次に、新しいスケッチを作成し、テンプレートで置き換えるシェルを作ります。

(引数で渡した名前で、スケッチを作成します)

$ vim new_sketch.sh

#!/bin/bash
arduino-cli sketch new $1
cp /dev/null $1/$1.ino
cp ./00_tmp/* ./$1

次に、コンパイル〜アップロードまでを行うシェルを作ります。

(引数で渡したスケッチ名をコンパイルし、アップロードまで行います)

$ vim compile_upload.sh

#!/bin/bash

# compile
arduino-cli compile --fqbn arduino:avr:uno $1

# upload
SERIAL=$(arduino-cli board list 2>/dev/null |grep usb |awk '{print $1}')
arduino-cli upload -p ${SERIAL} --fqbn arduino:avr:uno $1

これで、スケッチの作成からコンパイル・アップロードまでをシェルに任せることができます。

chmod +xで実行権限を与えるのを忘れずに)

例えば、こんな感じで使います。

# 最初の状態
$ tree .
.
├── 00_tmp
│   ├── compile_flags.txt
│   └── main.cpp
├── compile_upload.sh
└── new_sketch.sh

# 新しいスケッチを作成
$ ./new_sketch.sh 01_hoge
Sketch created in: /path/to/01_hoge

# 内容確認
$ tree .
.
├── 00_tmp
│   ├── compile_flags.txt
│   └── main.cpp
├── 01_hoge
│   ├── 01_hoge.ino
│   ├── compile_flags.txt
│   └── main.cpp
├── compile_upload.sh
└── new_sketch.sh

# main.cppを編集後、コンパイル・アップロードする
$ ./compile_upload.sh 01_hoge
Error initializing instance: Error loading hardware platform: loading platform release esp8266:esp8266@2.7.4: loading boards: skipping loading of boards esp8266:esp8266:espduino: malformed custom board options
最大32256バイトのフラッシュメモリのうち、スケッチが932バイト(2%)を使っています。

__データ行__
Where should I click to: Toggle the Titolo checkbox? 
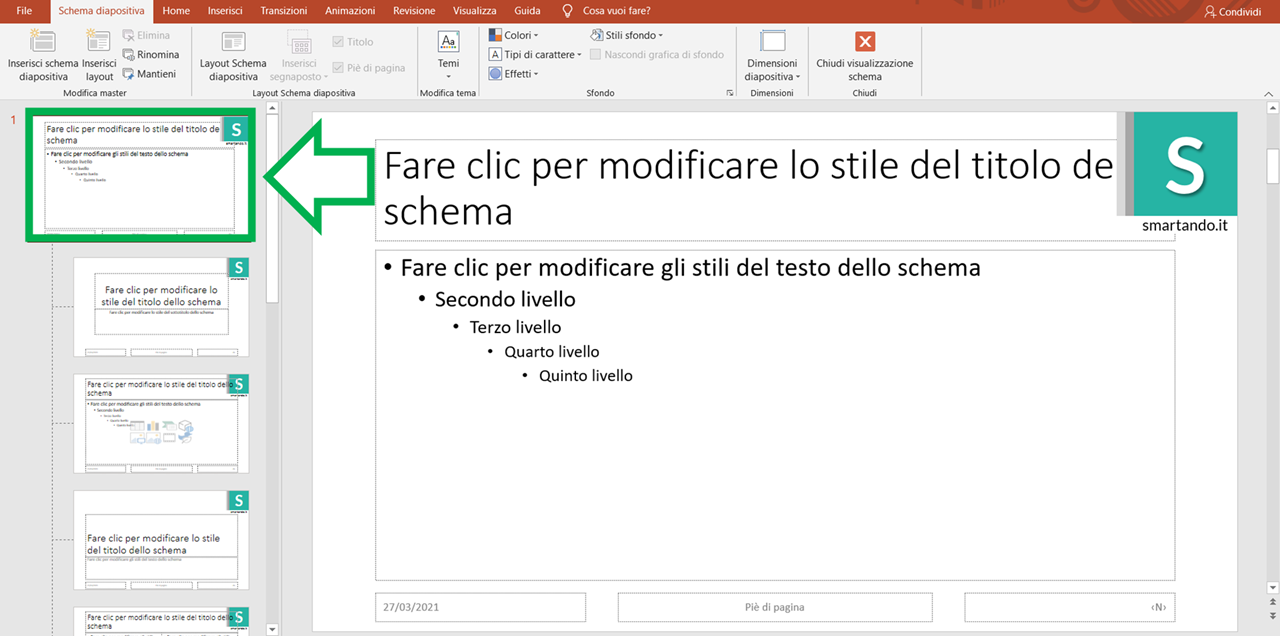pos(338,41)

__指示 1__
抜粋本文で、compile_upload.sh がコンパイルとアップロードの両方に指定している FQBN は何か。
__指示 2__
次の(a)〜(c)が抜粋本文と合っているかを、それぞれ「はい」か「いいえ」で答え、決め手となる抜粋本文の語句をそのまま引用せよ。
(a) new_sketch.sh は、00_tmp の中のファイルを新しいスケッチのフォルダへコピーする。
(b) シェルには chmod +x で実行権限を与える必要がある。
(c) 01_hoge のスケッチは、フラッシュメモリの半分以上を使っている。
__指示 3__
Arduino のスケッチ作成とアップロードをシェルで行う抜粋本文について、最後の行の後に続く文章を書いてください。

__回答文 1__
arduino:avr:uno

__回答文 2__
(a) はい。「cp ./00_tmp/* ./$1」
(b) はい。「chmod +xで実行権限を与えるのを忘れずに」
(c) いいえ。「スケッチが932バイト(2%)を使っています」

__回答文 3__
最大2048バイトのRAMのうち、グローバル変数が9バイト(0%)を使っていて、ローカル変数で2039バイ
  使うことができます。


Used platform Version Path
arduino:avr   1.8.5   /path/to/Library/Arduino15/packages/arduino/hardware/avr/1.8.5

Error initializing instance: Error loading hardware platform: loading platform release esp8266:esp8266@2.7.4: loading boards: skipping loading of boards esp8266:esp8266:espduino: malformed custom board options

こんな感じで、arduino-cliコマンドを毎回叩かなくてもスケッチ〜アップロードまでできるようになりました。

(コンパイルが一発で成功する前提のシェルになってます。気になる方は、コンパイル後の終了コードでもってアップロードを行うかどうかを分岐すると良いと思います)

最後に

やはり、開発ツールを整えることは、開発そのものを楽しくしてくれます。

Vimmerにとっては、Vimで開発ができるというだけで、かなりのモチベーションになりますよね。

よき開発ライフを。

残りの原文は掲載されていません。